Millennials place homeownership above marriage, other goals
A recent survey of millennials conducted by LendingTree found that many members of America’s largest generational demographic want to own a home before they tackle other major life goals like marriage, having children or even adopting a pet. Out of 2,100 Americans age 22 and older who plan to buy a home in the next two years, 27 percent said they are postponing parenthood until until they purchase a home. Around a quarter of respondents said they were postponing marriage in anticipation of a home purchase, while nearly as many said they were waiting to get a pet until after they become homeowners.

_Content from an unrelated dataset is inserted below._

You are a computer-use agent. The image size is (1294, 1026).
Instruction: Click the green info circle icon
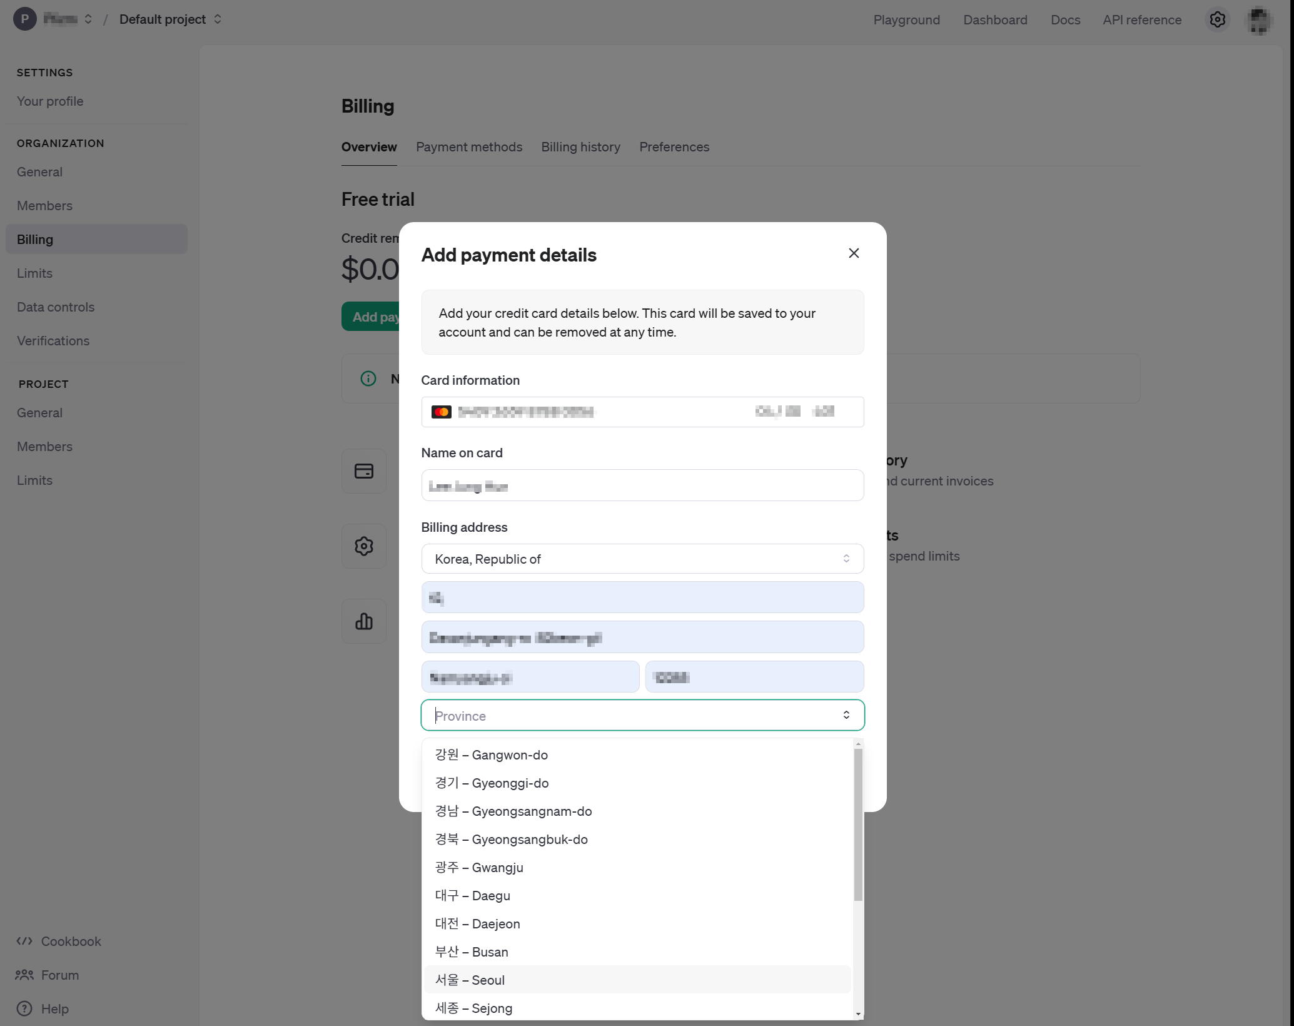[368, 378]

NAR, CAR sell zipLogix stakes after acquisition
Lone Wolf Technologies announced April 22 that it had acquired zipLogix, a provider of transaction management services for real estate agents. Lone Wolf is acquiring zipLogix from former majority owner the California Association of Realtors as well as minority owner the National Association of Realtors. Under the ownership of the two associations, members of NAR enjoyed free access to zipLogix services, which will continue until the company’s licensing agreement with NAR ends at the end of 2020. NAR said in a statement that funding provided by the sale will help it “improve the technological capabilities and resources of Realtors, helping brokers and agents be more efficient and productive and deliver superior customer service.”